The goal is to accurately predict early hospital readmissions (<30 days) of diabetes patients using machine learning models. The project aims to showcase data preprocessing, visualization, model building, evaluation, and enhancement through clustering.
The dataset, diabetic_data.csv, consists of 47 features and 101766 instances representing hospital records, laboratory medications, and patient stays up to 14 days.
-
basicModel.py: Contains the implementation of the basic predictive model. This script demonstrates data cleaning, transformation, feature selection, model training (using a linear model), and evaluation with a focus on handling missing values aggressively and dealing with imbalanced data through a sampling technique. -
improvedModel.py: Implements the improved model with a comprehensive approach towards data cleansing, feature engineering, and model tuning. It introduces cluster-based classification using the K-Means algorithm to enhance model performance and provides a detailed comparison between the basic and improved models.
- Aggressive cleaning: Removing columns with high missing values, replacing '?' with NaN, and dropping near-zero variance columns.
- Feature engineering: Converting the 'readmitted' column into a binary feature for prediction.
- Data balancing: Techniques like oversampling to balance the dataset.
- Basic Model: A linear model such as Logistic Regression is used focusing on selected predictors, evaluated using cross-validation and performance metrics suitable for imbalanced datasets.

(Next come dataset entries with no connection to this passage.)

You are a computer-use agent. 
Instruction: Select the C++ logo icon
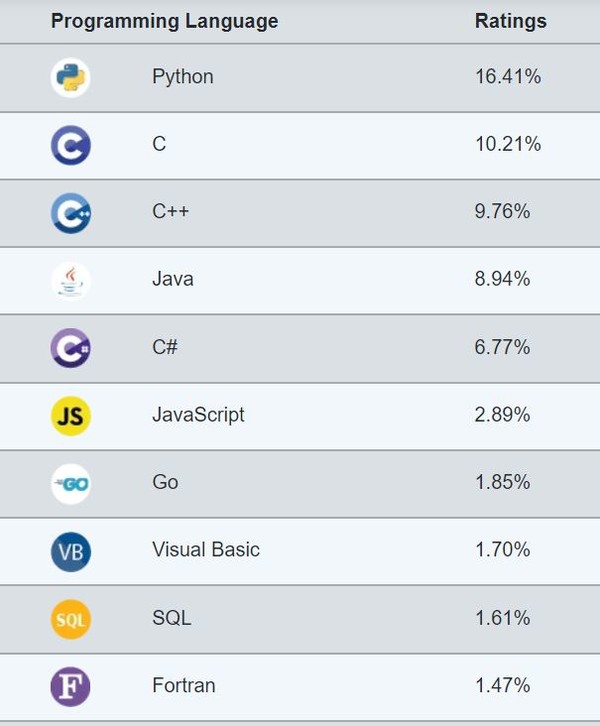[x=71, y=212]
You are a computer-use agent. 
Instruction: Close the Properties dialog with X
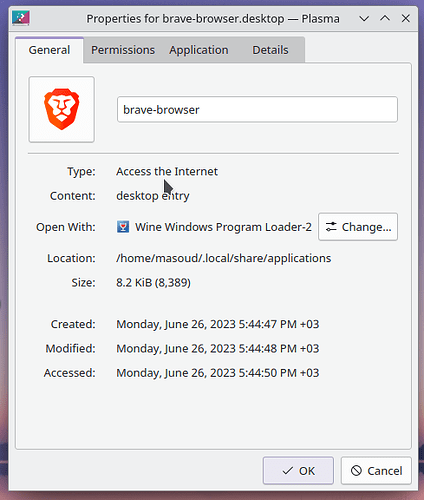tap(406, 18)
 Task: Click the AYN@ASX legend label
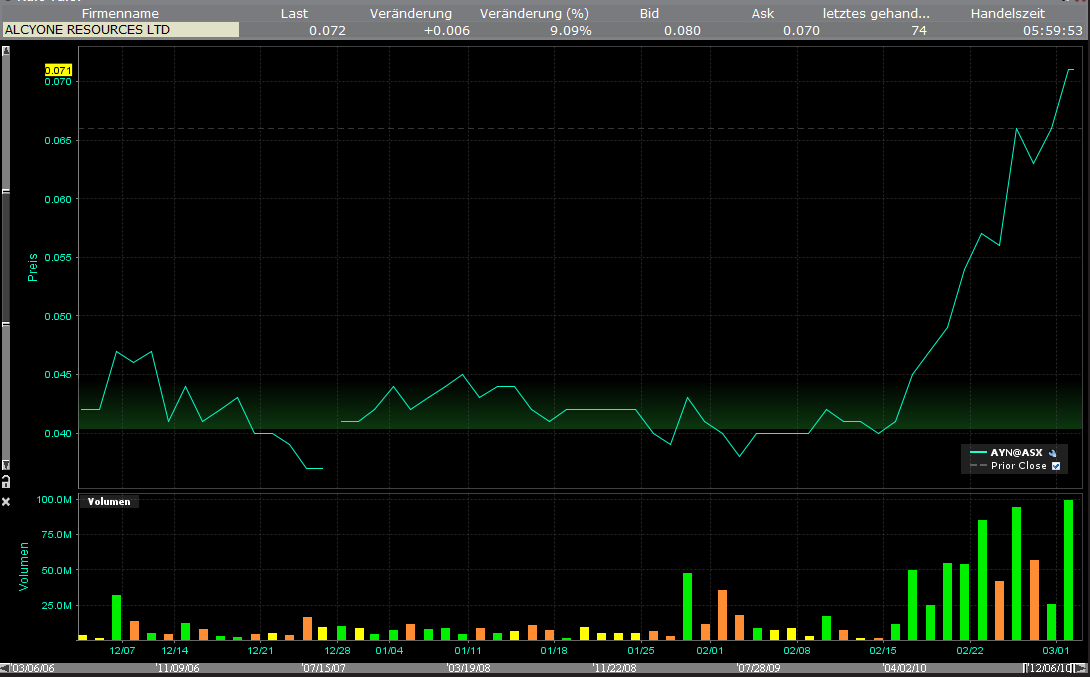tap(1017, 452)
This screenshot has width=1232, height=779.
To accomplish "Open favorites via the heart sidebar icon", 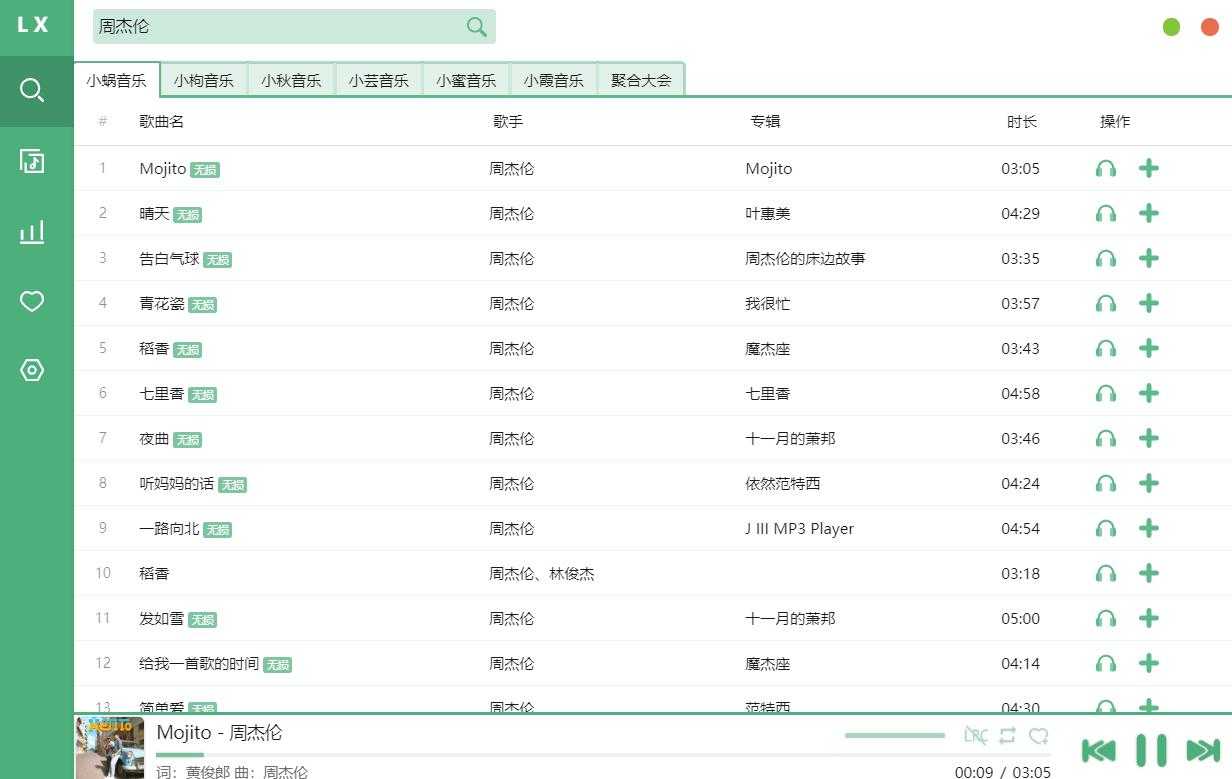I will [32, 301].
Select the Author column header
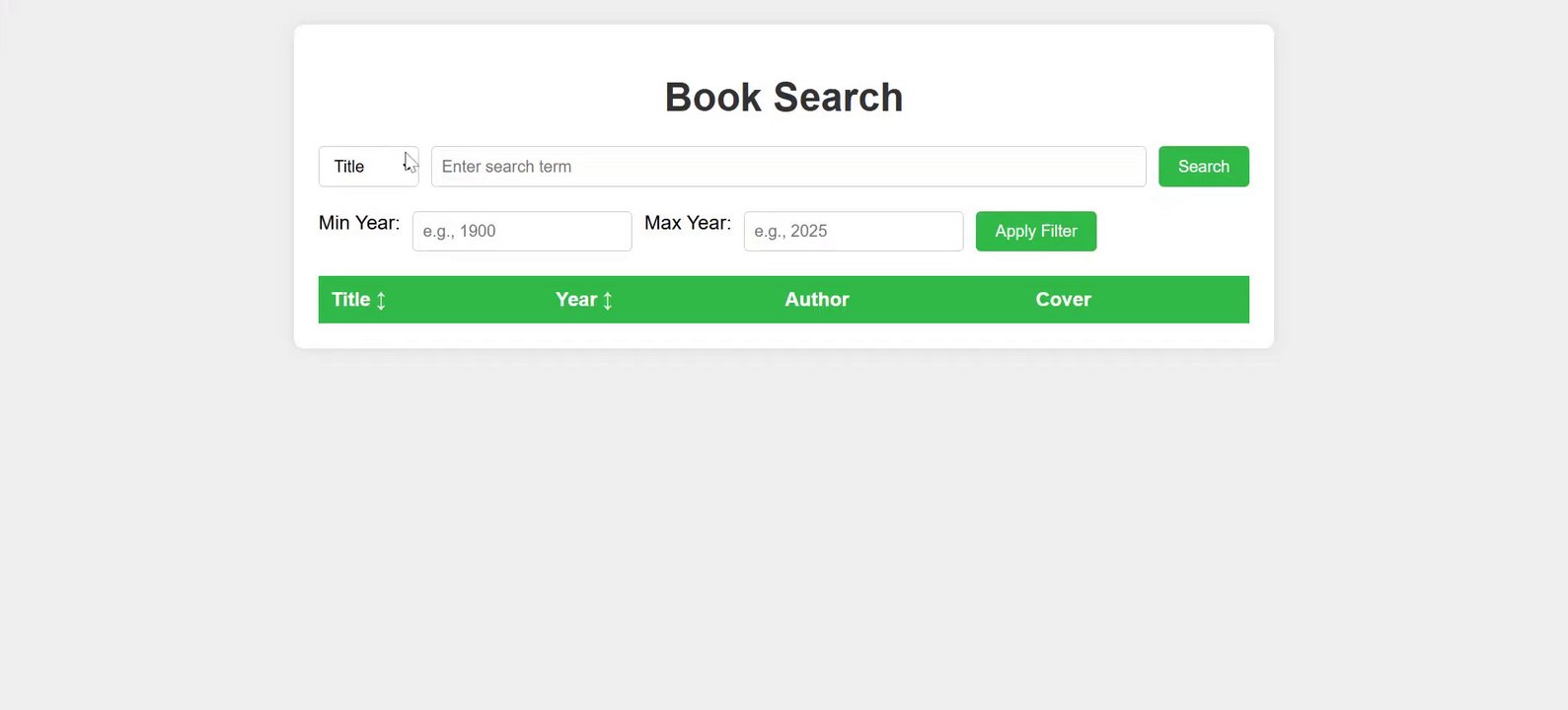 [816, 300]
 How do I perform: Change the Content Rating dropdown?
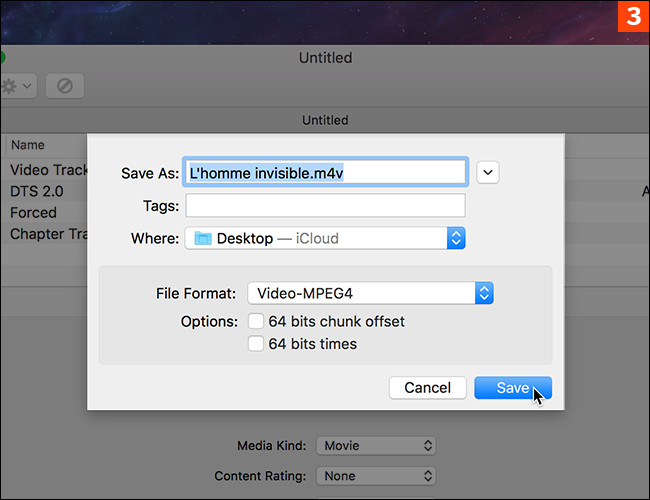[x=376, y=476]
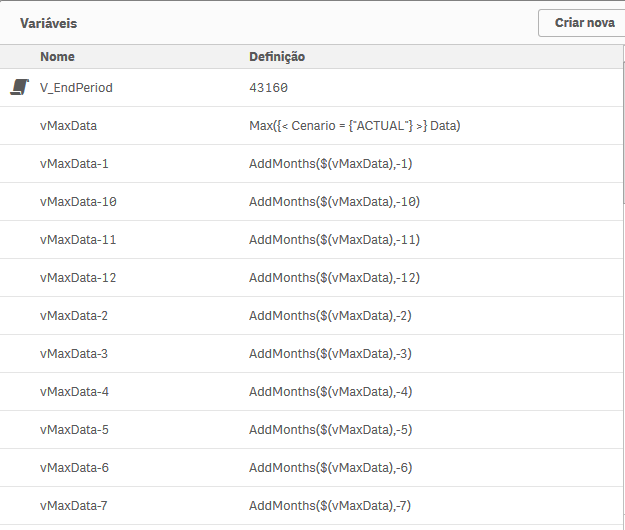625x530 pixels.
Task: Select the vMaxData-12 variable row
Action: coord(78,278)
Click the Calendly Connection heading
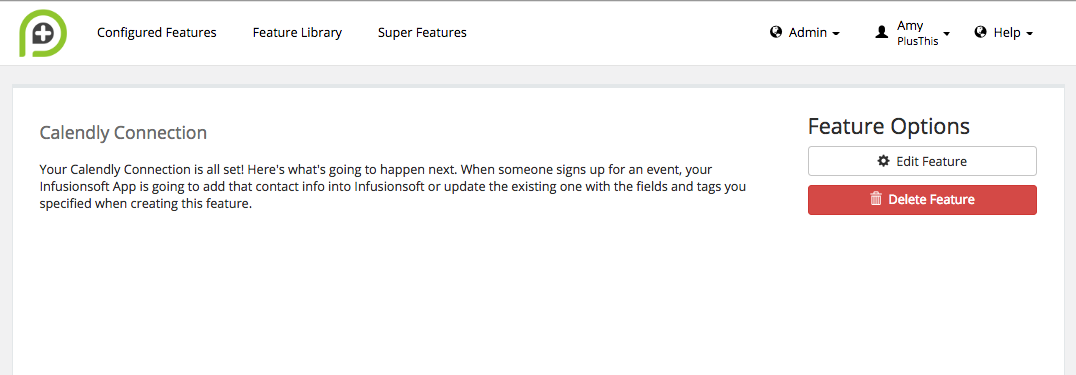This screenshot has width=1076, height=375. tap(123, 133)
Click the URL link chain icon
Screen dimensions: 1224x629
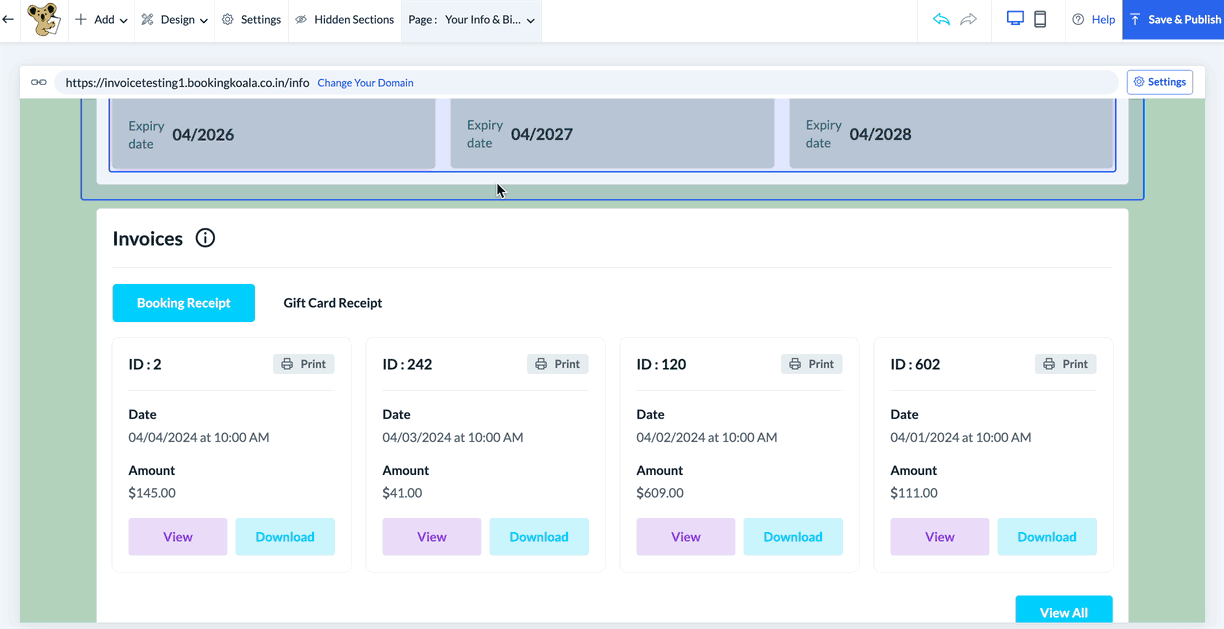39,83
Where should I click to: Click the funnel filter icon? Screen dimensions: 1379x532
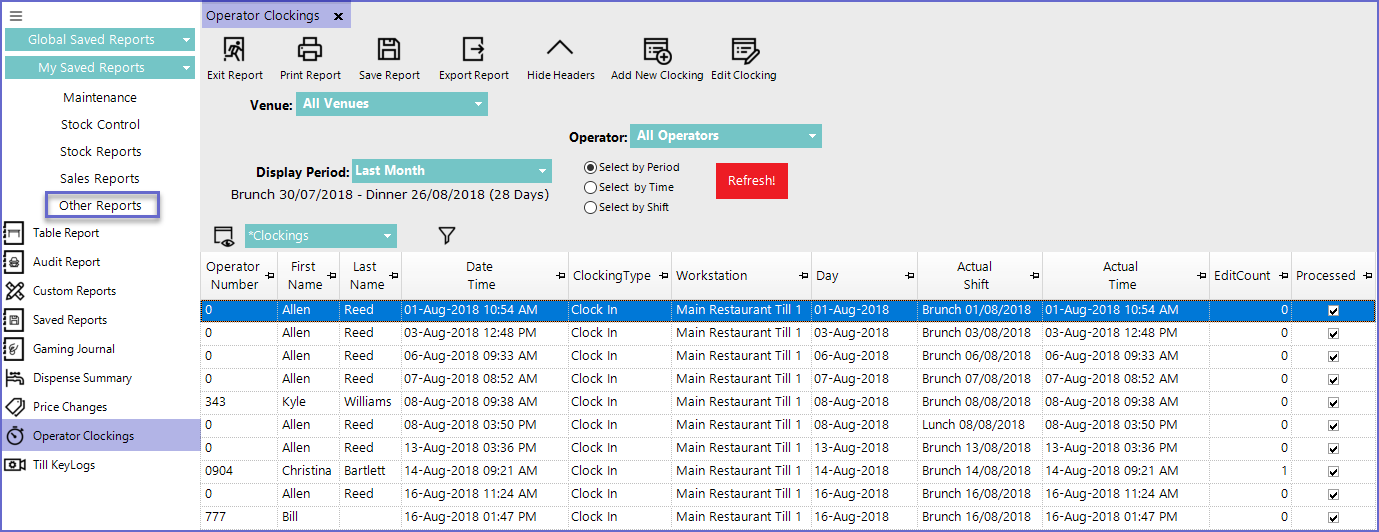447,235
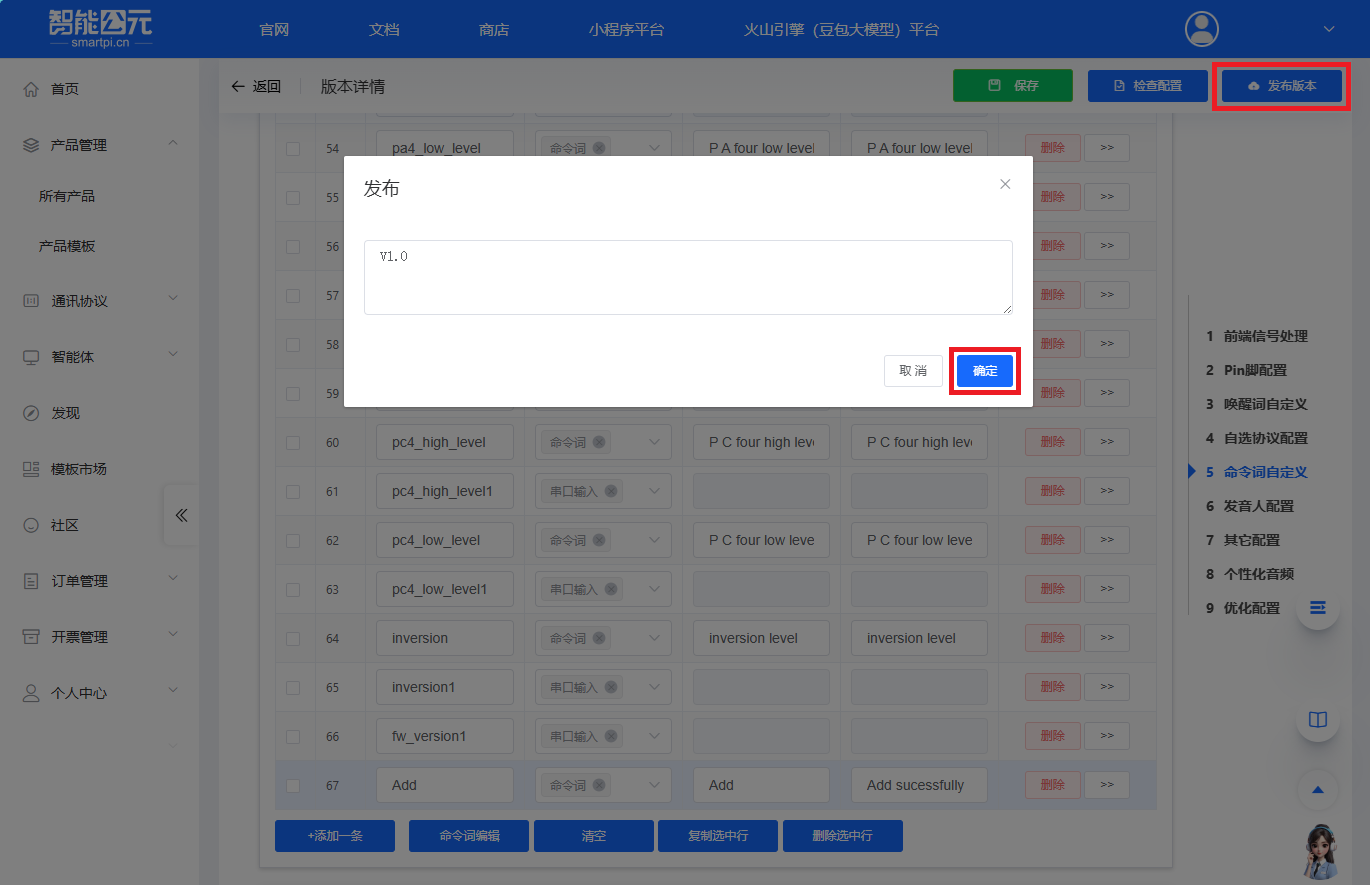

- Improved Model: Explores advanced preprocessing, utilizes the entire dataset, and implements cluster-based classification for enhanced performance.
Models are evaluated based on accuracy, precision, recall, F1-score, and the area under the ROC curve. The improved model's performance is also compared against the basic model to highlight the effectiveness of the clustering approach.
Ensure you have Python 3 and all necessary libraries installed. Run the following commands in your terminal:
pip install -r requirements.txt
python basicModel.py
python improvedModel.py